The Visual Artists Rights Act of 1990 (VARA), 17 U.S.C. § 106A, is a United States law protecting artist rights.
VARA was the first federal copyright legislation to grant protection to moral rights. Under VARA, works of art that meet certain requirements afford their authors additional rights in the works, regardless of any subsequent physical ownership of the work itself, or regardless of who holds the copyright to the work. For instance, a painter may insist on proper attribution of his painting and in some instances may sue the owner of the physical painting for destroying the painting even if the owner of the painting lawfully owned it.
While federal law had not acknowledged moral rights prior to this act, some state legislatures and judicial decisions created limited moral rights protection. The Berne Convention required protection of these rights by signatory states, and it was in response that the U.S. Congress passed the VARA.
VARA exclusively grants authors of works that fall under the protection of the Act the following rights:
-right to claim authorship
-right to prevent the use of one’s name on any work the author did not create
-right to prevent use of one’s name on any work that has been distorted, mutilated, or modified in a way that would be prejudicial to the author’s honor or reputation
-right to prevent distortion, mutilation, or modification that would prejudice the author’s honor or reputation
Additionally, authors of works of “recognized stature” may prohibit intentional or grossly negligent destruction of a work. Exceptions to VARA require a waiver from the author in writing. To date, “recognized stature” has managed to elude a precise definition. VARA allows authors to waive their rights, something generally not permitted in France and many European countries whose laws were the originators of the moral rights of artists concept. In most instances, the rights granted under VARA persist for the life of the author (or the last surviving author, for creators of joint works).
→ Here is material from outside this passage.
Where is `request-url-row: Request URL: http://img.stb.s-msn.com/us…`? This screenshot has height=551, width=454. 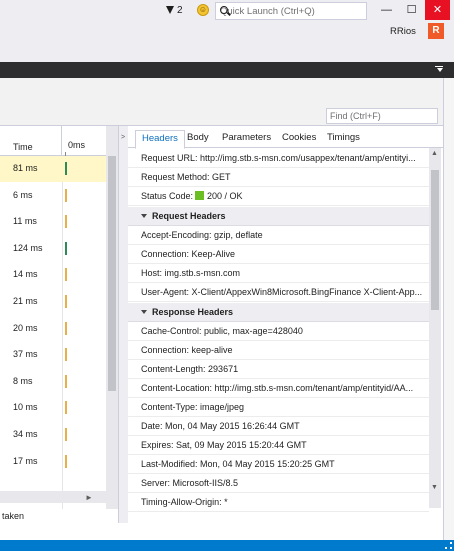 request-url-row: Request URL: http://img.stb.s-msn.com/us… is located at coordinates (278, 158).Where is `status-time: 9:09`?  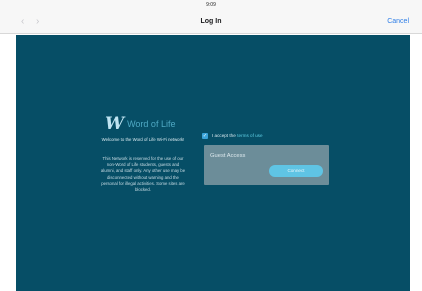 status-time: 9:09 is located at coordinates (211, 5). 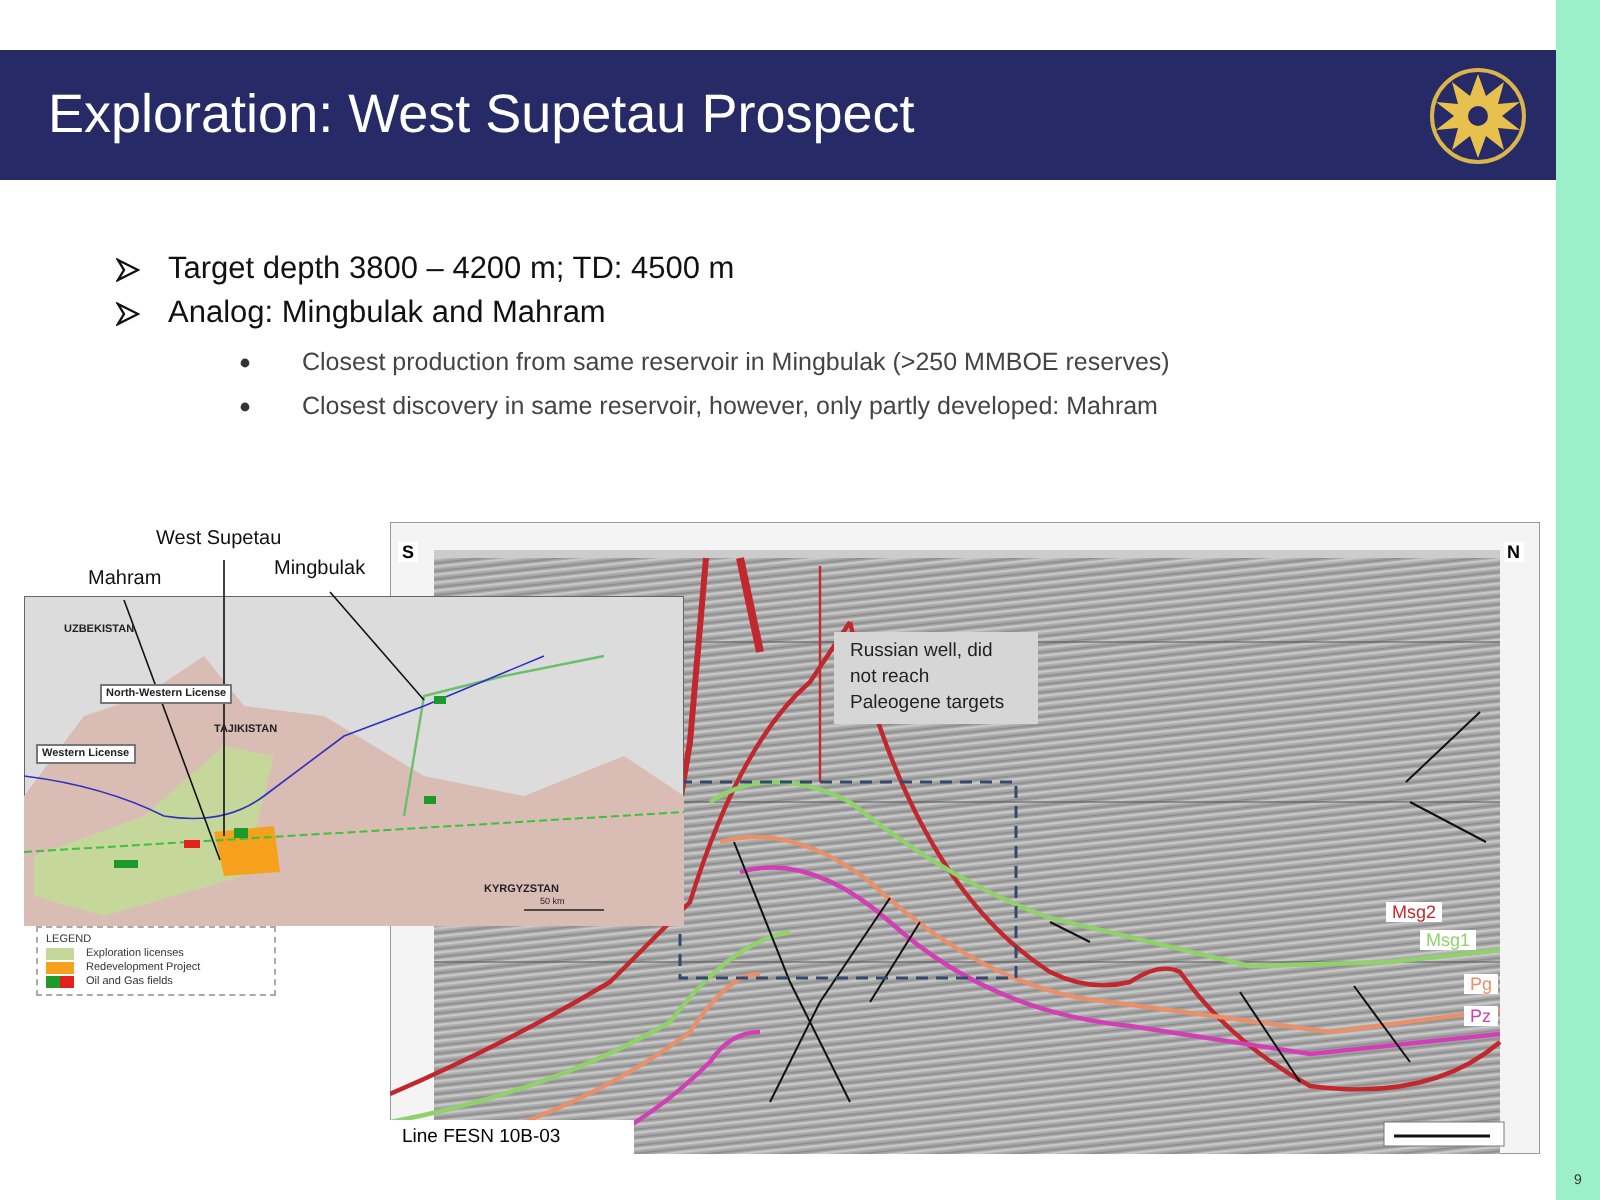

VARA provides its protection only to paintings, drawings, prints, sculptures, still photographic images produced for exhibition only, and existing in single copies or in limited editions of 200 or fewer copies, signed by the artist. The requirements for protection do not implicate aesthetic taste or value.
APPLICATION AND EFFECT
VARA’s application is limited to visual works that fall within a narrowly defined category. However, for works that do fall within the category of protected works, VARA imposes substantial restrictions on any modification or removal of those works. Purchasers of the works must obtain written waivers from the author if they wish to exercise any of the exclusive rights under VARA.
This has particularly been an issue for those that commission public sculptures. Absent a waiver, artists could effectively veto decisions to remove their structures from their benefactor’s land. In a 2006 decision involving public sculptures that were removed from the park for which they were created, the United States Court of Appeals for the First Circuit ruled that VARA does not protect location as a component of site-specific work. VARA covered works can be moved as long as the move does not constitute “destruction, distortion, or mutilation.”